▸ **What you should do**
Make an exact copy of the records, dropping all pictures.

▸ **Listed records**
******

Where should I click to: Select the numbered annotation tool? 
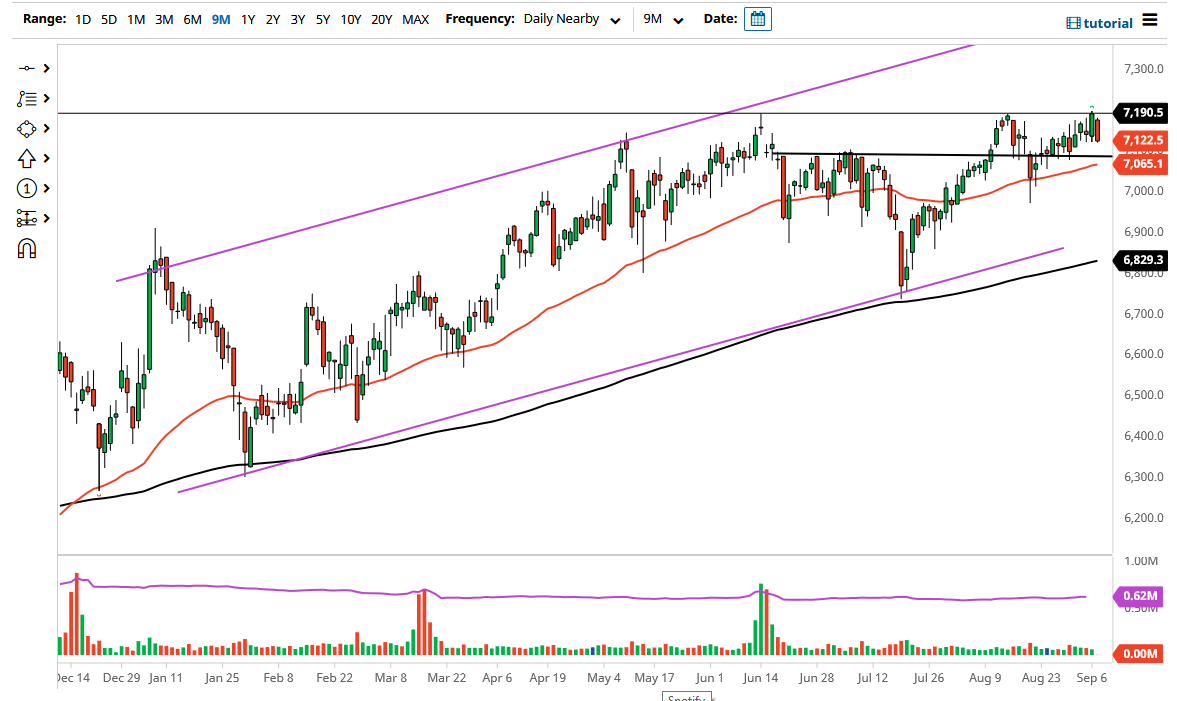(x=28, y=188)
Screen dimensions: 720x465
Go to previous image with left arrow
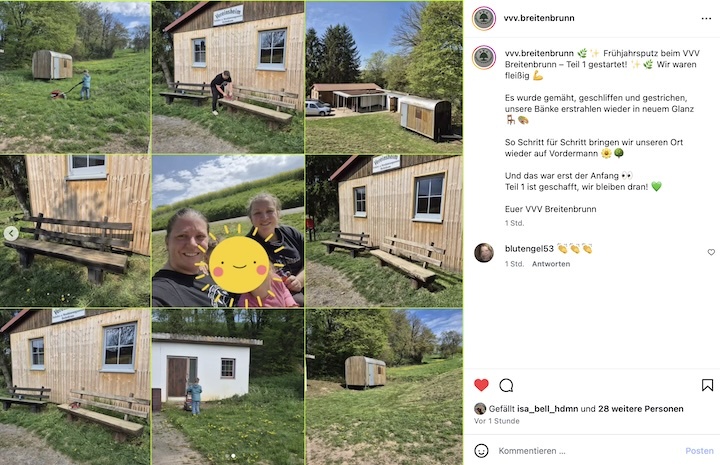[x=11, y=234]
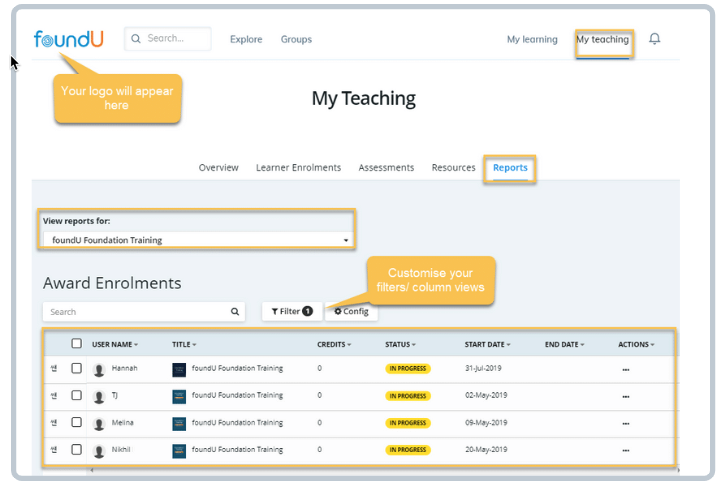
Task: Tick the checkbox for Hannah's enrolment
Action: click(x=77, y=368)
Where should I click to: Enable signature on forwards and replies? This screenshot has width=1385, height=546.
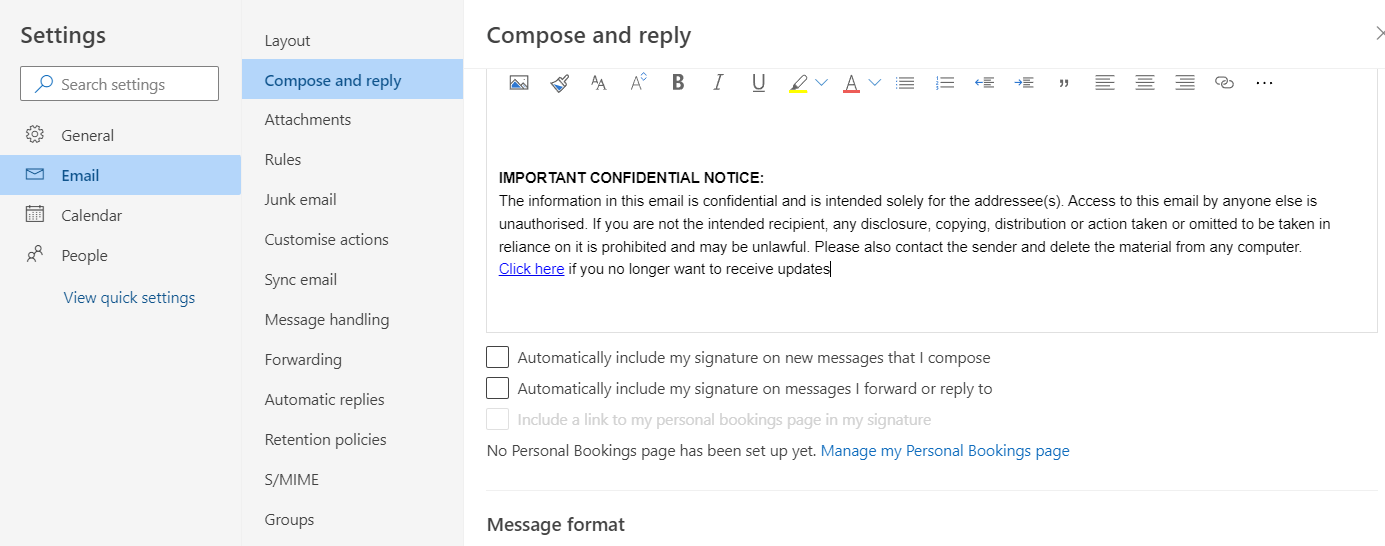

******

▸ **Response**
Where should I click to: Select the numbered annotation tool? 
(x=28, y=188)
Screen dimensions: 720x465
Go to previous image with left arrow
[x=11, y=234]
Task: Tick the checkbox for Hannah's enrolment
Action: click(x=77, y=368)
Where should I click to: Enable signature on forwards and replies? This screenshot has width=1385, height=546.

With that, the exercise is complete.